This year during Torch, I was given the task of organizing every past issue in chronological order. While I was swimming in piles of papers with ink-stained hands, something caught my eye. A senior issue from the ‘80s.
At first, I was shocked by how different everything looked: the fuzziness of the photos, the frizziness of the hair and the frilliness of the outfits. Everything seemed so dated. It was a world only my parents knew, full of “freaks” and “sportos” that I thought only existed in old movies like “The Breakfast Club.” But as I flipped through the pages, I realized that even though at first glance things looked different, not that much about high school has changed.

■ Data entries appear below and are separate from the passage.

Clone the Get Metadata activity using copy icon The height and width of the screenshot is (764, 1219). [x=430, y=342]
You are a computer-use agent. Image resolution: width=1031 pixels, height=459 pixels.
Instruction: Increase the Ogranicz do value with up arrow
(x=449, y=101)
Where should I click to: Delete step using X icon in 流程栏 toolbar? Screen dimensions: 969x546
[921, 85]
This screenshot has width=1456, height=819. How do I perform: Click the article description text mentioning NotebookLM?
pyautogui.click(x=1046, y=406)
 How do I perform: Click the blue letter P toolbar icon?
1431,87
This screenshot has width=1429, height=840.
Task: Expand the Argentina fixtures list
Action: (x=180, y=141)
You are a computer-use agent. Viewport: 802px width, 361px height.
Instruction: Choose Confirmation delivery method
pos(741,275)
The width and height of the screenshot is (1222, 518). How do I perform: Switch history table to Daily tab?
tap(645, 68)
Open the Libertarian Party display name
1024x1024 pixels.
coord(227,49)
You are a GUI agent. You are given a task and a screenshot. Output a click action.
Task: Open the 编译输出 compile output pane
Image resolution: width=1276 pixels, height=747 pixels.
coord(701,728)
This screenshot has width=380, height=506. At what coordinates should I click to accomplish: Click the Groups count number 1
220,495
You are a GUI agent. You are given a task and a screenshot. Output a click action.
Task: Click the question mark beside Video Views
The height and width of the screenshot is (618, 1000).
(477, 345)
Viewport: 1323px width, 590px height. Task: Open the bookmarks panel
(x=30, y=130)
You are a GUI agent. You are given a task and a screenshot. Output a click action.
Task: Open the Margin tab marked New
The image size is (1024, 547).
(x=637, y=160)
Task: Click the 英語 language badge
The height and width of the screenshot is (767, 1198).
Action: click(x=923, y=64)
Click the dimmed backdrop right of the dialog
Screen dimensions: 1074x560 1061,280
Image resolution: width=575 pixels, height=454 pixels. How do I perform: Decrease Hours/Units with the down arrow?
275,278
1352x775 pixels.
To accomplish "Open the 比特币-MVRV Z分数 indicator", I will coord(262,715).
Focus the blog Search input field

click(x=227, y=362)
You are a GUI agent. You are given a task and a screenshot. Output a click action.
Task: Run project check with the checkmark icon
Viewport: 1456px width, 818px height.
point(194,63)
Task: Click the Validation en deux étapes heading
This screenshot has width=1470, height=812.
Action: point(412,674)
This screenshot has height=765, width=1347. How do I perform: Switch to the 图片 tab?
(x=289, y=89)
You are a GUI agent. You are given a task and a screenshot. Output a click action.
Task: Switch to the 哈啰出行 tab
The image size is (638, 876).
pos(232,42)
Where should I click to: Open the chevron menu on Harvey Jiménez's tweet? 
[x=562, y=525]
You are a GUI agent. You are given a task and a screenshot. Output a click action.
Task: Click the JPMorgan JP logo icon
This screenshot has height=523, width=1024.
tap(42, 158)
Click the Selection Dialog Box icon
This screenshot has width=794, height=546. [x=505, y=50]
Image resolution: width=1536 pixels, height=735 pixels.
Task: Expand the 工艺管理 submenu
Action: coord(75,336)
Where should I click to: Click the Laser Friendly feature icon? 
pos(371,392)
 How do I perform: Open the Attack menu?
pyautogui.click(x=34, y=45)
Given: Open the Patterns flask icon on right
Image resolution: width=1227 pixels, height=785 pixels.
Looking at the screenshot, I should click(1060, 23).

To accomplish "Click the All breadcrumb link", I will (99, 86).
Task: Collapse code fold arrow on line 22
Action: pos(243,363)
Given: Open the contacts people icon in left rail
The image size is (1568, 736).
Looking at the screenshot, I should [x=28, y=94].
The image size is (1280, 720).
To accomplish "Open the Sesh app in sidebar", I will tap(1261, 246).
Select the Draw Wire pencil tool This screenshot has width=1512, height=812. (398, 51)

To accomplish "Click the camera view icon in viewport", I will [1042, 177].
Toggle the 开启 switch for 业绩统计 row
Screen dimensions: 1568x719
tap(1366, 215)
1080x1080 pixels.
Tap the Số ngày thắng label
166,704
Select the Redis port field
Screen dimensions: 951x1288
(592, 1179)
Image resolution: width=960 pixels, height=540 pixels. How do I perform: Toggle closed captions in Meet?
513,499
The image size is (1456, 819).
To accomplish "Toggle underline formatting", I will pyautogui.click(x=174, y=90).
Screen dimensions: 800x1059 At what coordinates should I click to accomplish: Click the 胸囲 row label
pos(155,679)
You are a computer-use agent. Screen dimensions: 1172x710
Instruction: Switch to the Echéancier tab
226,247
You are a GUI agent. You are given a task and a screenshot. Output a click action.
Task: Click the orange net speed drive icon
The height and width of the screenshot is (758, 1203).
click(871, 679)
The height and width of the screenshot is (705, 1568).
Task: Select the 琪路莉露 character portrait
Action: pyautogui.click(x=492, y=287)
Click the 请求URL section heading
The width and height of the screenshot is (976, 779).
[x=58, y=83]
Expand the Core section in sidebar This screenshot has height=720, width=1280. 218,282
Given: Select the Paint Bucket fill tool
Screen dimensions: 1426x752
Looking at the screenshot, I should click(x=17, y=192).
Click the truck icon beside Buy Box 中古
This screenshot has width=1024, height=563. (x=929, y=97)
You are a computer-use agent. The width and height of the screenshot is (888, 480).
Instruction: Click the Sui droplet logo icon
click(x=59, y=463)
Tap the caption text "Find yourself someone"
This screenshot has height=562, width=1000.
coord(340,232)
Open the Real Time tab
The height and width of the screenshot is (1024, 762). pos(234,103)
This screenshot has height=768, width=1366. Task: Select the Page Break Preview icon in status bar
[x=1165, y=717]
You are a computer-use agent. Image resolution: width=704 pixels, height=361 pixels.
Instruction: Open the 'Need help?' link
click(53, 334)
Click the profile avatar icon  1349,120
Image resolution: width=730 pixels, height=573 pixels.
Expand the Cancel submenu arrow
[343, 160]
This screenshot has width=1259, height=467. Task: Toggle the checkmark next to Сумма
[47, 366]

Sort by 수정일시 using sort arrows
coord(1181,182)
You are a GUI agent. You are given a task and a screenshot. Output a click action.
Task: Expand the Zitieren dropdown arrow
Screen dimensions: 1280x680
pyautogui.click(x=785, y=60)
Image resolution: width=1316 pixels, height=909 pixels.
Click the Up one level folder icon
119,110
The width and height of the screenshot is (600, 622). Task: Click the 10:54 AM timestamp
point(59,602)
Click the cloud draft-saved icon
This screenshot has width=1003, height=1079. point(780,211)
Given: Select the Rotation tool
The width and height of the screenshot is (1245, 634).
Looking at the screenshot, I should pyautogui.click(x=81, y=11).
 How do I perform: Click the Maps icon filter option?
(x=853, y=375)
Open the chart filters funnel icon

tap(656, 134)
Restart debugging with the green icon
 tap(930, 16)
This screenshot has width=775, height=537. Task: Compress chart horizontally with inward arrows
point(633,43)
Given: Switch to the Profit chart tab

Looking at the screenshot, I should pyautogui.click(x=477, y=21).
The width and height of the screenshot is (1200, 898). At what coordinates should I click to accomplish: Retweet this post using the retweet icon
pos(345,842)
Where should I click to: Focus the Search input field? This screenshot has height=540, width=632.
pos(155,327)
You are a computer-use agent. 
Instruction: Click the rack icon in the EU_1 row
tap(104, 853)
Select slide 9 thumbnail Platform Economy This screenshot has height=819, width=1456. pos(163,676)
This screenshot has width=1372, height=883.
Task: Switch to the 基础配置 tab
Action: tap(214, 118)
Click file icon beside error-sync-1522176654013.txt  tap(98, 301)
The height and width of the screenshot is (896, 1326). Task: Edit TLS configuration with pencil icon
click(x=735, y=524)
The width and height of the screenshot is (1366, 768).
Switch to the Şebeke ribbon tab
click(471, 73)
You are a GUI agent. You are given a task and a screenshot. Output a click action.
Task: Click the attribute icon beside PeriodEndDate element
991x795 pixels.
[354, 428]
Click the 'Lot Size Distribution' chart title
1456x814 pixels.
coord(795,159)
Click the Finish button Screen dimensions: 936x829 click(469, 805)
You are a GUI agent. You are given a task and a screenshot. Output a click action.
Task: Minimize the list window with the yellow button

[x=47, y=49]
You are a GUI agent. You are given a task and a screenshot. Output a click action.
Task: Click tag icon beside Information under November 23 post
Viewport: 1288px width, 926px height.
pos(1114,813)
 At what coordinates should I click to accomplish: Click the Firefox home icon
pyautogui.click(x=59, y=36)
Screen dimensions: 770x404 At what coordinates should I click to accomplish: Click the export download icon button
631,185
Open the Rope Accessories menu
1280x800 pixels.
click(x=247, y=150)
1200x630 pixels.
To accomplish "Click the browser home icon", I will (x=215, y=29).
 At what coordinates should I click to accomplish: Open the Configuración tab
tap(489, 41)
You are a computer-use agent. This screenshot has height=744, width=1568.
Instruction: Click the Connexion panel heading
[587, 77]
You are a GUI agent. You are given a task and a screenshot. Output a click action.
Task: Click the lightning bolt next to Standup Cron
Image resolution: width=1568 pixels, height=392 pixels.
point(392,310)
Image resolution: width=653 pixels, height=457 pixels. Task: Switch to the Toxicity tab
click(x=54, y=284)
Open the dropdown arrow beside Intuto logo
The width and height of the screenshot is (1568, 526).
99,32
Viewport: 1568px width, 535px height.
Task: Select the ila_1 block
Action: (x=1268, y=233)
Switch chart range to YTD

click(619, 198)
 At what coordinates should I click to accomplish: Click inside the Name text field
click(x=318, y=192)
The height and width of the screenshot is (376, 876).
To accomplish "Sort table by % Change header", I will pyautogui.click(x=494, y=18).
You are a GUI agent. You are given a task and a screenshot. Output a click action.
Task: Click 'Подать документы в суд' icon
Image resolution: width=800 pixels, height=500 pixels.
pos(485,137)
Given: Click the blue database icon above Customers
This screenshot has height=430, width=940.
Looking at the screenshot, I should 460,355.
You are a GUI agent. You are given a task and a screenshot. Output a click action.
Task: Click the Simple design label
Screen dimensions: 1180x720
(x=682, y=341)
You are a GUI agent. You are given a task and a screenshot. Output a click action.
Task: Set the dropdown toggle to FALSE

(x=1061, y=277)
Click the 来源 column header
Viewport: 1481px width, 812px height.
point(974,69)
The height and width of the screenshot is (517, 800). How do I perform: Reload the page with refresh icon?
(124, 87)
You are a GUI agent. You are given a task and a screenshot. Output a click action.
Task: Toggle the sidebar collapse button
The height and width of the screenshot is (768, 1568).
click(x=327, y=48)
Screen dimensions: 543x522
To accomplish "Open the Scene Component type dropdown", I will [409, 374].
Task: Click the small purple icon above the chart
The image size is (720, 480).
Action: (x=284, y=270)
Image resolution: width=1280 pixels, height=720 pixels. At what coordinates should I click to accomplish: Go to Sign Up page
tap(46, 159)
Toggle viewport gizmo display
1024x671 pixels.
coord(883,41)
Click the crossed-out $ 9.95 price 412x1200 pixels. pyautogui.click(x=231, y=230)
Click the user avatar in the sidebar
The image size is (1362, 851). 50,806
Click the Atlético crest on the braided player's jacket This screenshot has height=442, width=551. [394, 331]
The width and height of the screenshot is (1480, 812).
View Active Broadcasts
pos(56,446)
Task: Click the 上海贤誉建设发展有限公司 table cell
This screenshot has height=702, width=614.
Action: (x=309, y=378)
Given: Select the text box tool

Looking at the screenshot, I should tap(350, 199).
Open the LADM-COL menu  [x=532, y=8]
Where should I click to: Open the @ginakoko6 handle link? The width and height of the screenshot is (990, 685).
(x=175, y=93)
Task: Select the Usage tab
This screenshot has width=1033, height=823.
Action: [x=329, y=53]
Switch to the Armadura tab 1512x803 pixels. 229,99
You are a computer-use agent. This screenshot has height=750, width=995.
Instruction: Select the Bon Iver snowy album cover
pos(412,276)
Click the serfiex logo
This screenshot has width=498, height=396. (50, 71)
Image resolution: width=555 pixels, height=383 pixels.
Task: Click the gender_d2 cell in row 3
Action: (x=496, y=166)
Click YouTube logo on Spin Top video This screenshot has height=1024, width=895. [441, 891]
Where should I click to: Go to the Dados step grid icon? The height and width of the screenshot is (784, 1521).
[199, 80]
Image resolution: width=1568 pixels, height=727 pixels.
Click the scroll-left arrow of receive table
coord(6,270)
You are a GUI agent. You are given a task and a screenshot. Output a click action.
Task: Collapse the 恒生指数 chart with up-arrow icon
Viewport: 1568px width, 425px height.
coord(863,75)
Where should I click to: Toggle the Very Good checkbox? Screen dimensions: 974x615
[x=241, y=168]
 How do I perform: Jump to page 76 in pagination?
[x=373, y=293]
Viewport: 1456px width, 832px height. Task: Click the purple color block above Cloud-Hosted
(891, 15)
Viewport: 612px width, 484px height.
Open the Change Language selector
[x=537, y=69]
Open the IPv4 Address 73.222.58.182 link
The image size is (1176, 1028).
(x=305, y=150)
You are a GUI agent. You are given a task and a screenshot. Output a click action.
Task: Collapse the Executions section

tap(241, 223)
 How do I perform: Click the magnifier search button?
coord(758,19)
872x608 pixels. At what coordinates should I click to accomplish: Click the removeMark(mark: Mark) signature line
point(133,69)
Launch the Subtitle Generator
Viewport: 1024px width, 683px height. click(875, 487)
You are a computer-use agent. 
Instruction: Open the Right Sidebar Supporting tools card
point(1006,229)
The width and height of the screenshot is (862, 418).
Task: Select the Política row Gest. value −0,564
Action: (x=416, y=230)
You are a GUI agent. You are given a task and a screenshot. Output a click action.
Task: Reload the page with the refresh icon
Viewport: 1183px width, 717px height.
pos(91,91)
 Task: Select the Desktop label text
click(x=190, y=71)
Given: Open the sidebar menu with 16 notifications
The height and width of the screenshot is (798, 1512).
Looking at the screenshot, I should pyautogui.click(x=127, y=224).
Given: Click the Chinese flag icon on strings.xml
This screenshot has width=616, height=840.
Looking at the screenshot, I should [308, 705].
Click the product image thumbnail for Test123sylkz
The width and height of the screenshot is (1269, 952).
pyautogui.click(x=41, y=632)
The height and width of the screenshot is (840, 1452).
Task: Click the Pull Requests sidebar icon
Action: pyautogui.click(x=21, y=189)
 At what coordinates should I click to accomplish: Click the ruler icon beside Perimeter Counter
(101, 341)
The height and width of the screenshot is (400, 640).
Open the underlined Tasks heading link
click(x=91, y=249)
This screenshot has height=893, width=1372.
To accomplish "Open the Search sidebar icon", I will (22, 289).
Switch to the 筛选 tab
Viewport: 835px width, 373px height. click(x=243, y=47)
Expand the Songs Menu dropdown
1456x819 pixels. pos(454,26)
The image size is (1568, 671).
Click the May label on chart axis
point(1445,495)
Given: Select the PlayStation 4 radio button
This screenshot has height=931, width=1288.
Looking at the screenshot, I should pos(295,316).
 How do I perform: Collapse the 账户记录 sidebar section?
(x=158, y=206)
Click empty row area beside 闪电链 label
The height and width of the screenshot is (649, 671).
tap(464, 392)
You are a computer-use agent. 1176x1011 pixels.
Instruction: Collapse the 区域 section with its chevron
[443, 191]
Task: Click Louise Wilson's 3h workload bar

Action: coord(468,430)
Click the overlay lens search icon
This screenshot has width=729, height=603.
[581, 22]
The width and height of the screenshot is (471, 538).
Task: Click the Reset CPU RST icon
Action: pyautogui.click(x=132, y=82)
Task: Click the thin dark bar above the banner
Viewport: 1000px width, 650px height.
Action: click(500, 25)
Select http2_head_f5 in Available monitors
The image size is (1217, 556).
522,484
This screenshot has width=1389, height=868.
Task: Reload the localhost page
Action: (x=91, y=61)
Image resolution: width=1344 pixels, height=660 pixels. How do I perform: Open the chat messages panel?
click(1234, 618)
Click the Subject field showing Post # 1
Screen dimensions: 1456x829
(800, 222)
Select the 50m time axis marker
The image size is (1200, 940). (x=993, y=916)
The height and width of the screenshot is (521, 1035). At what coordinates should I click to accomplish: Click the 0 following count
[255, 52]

There were still columns complaining about parking, sports stories on historic championship wins and ads for local restaurants just starting up. For every moment, topic or tradition that I felt had defined my high school career, there was an identical one perfectly catalogued and detailed in the same exact ten point font I’m writing in today.
Right now, it may seem like we will all be young forever and that we are special pieces of history that will continue to stick out even twenty years in the future. But soon enough, you will forget your student ID number and your math partner’s name, and your high school experience will blur into a mix of memories and cliches. Although the high school traditions may stay the same even after decades and decades, we will continue changing and growing.
I know right now I do not feel quite ready to leave the life I know behind. In just a few days I will have outgrown Glenbrook North, and like the rest of the class of 2026 and every class since GBN’s opening, my high school self will become a face that only exists in the cabinets of the Torch room.